Figure 4 Immunofluorescence labeling of Cx30.3 in rat (A, B) and rabbit (C, D) kidney sections. In the rat cortex (A), apical membrane localization was apparent in select cells of the cortical collecting duct (CCD). No other cortical structures were labeled including the proximal tubule (PT). (B) In the rat outer medulla, the Cx30.3-positive cells of the CCD (arrow) did not label with AQP2 (green, arrowheads), a marker of the principal cells of the CCD. Fluorescent labeling was highest in the inner medulla, and localized in thin-walled tubular structures in the loop of Henle (C). Higher magnification with DIC overlay revealed apical membrane labeling in these tubular structures (*) (D). Most parts of the large medullary collecting ducts (#) were devoid of staining (C, D). Nuclei are stained with DAPI (blue). Bars: 10 μ m.
Figure 5 Schematic representation of Cx30.3-expressing nephron segments (bold line) in both the mouse, rat, and rabbit kidney. G: glomerulus; PT: proximal tubule; DTL: descending thin limb; ATL: ascending thin limb; TAL: thick ascending limb of the loop of Henle; DT: distal tubule; CNT: connecting tubule; CCD: cortical collecting duct; MCD: medullary collecting duct. Cx30.3 labeling was found in the ATL and in select (intercalated) cells of the CCD and MCD.
Figure 6 Immunoblotting analysis of Cx30.3 expression in the rat kidney under various dietary salt conditions. (A) Representative Cx30.3 blots of rat cortical tissue from animals fed a control, high, or low salt diet (n = 4 rats per experimental group). (B) Blots were probed with β-actin to demonstrate even loading.
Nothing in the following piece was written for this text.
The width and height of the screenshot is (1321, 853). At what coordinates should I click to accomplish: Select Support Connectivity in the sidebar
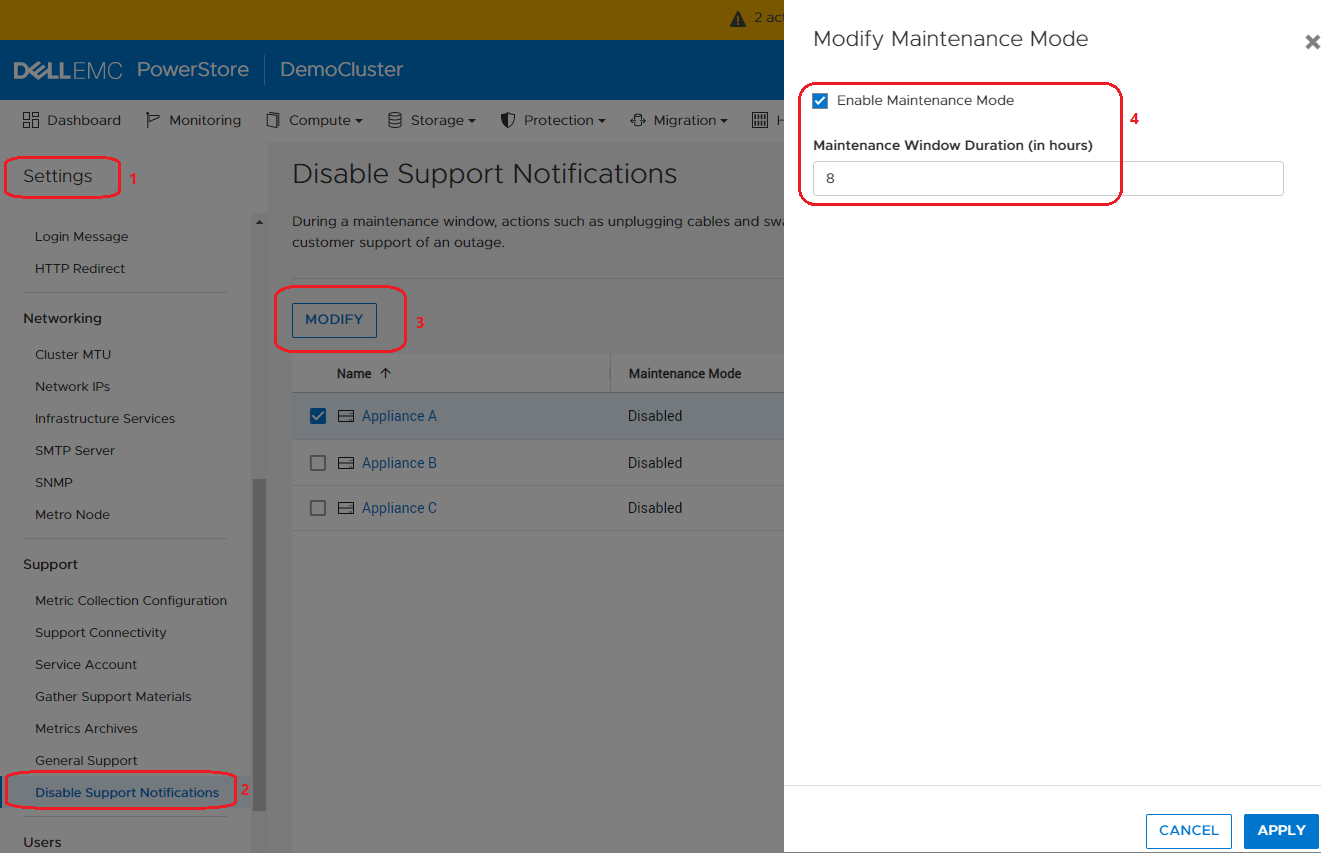[100, 632]
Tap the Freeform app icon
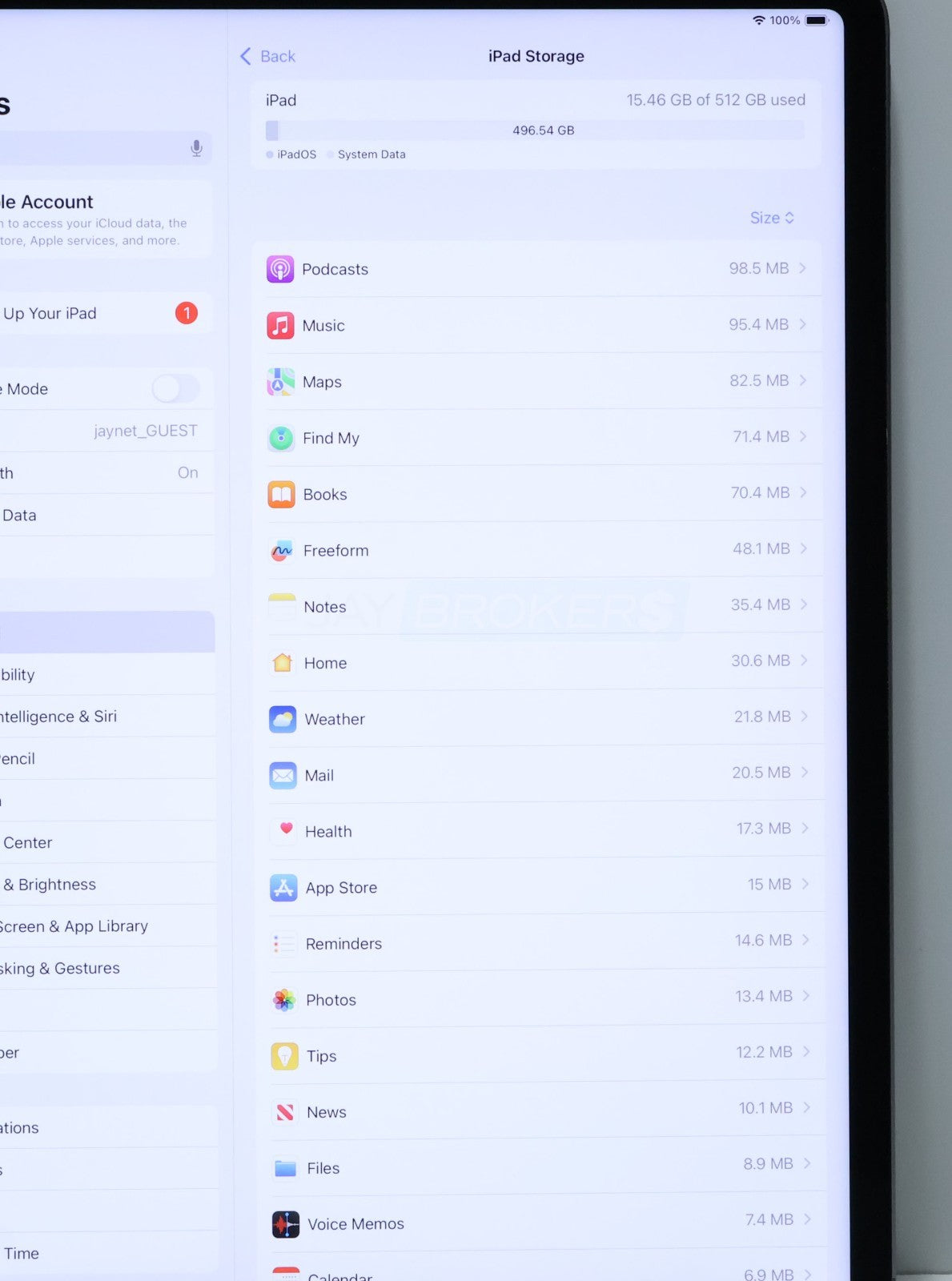 282,551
Specific bands for Cx30.3 and β-actin were detected around 37 and 42 kDa, respectively. (C) Densitometric analysis of Cx30.3 expression. No significant difference between control and high salt (p = 0.92) or control and low salt groups was observed (p = 0.09). Shown is mean ± SE of four rats per experimental group.
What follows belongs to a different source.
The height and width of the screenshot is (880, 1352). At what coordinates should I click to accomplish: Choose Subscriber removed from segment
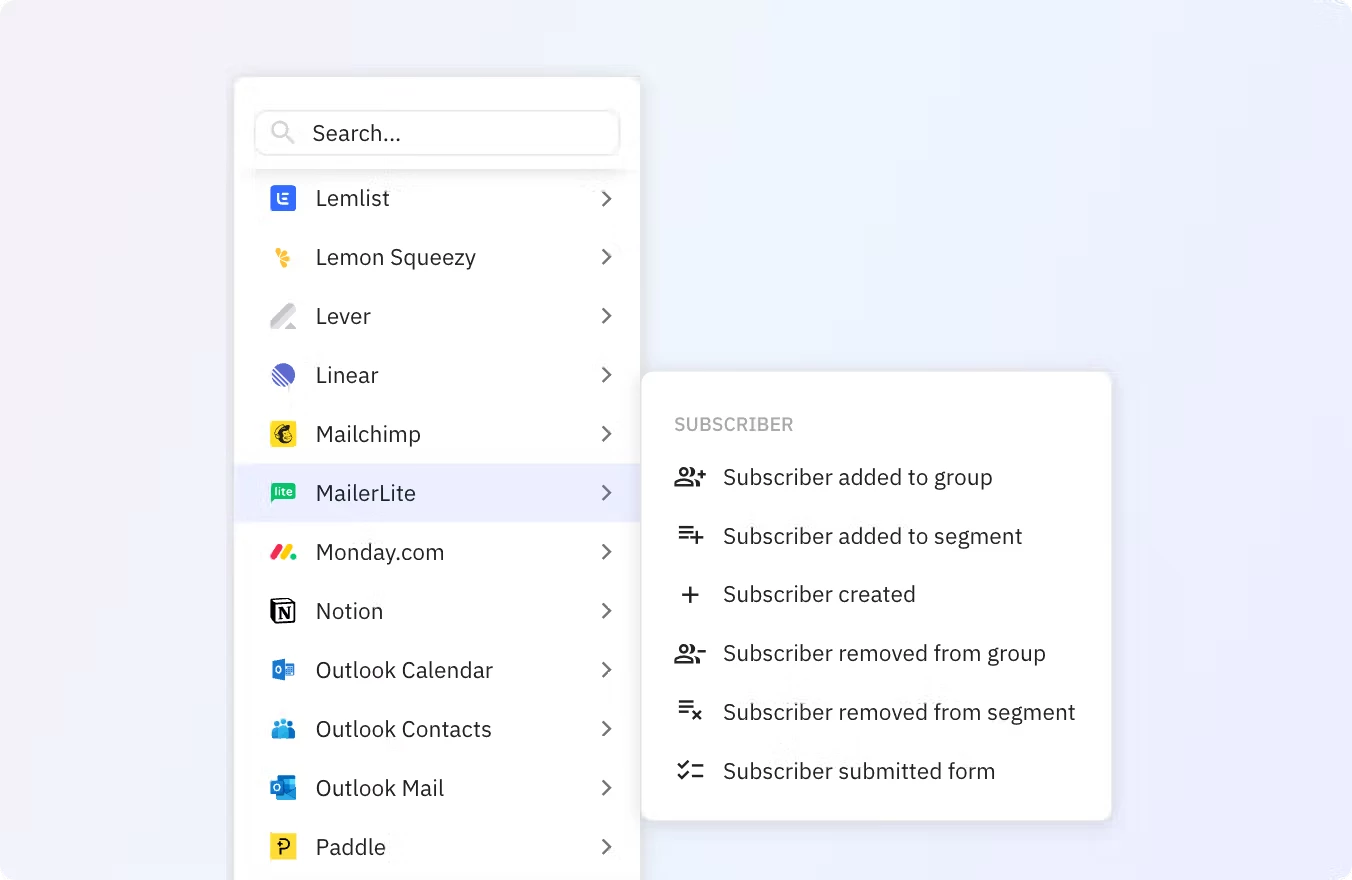pos(898,712)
Figure 7 Immunoblotting analysis of Cx30.3 expression in the kidneys of normotensive (Sprague-Dawley, control) and hypertensive (SHR) rats. (A) A representative blot of control and SHR samples probed with Cx30.3. (B) The same blot probed with villin antibodies to demonstrate even loading. Specific bands for Cx30.3 and villin were detected around 37 and 92 kDa, respectively. (C) Densitometric analysis of Cx30.3 expression. No statistically significant difference in Cx30.3 expression was observed between the two groups (p = 0.85). Shown is mean ± SE of six rats per experimental group.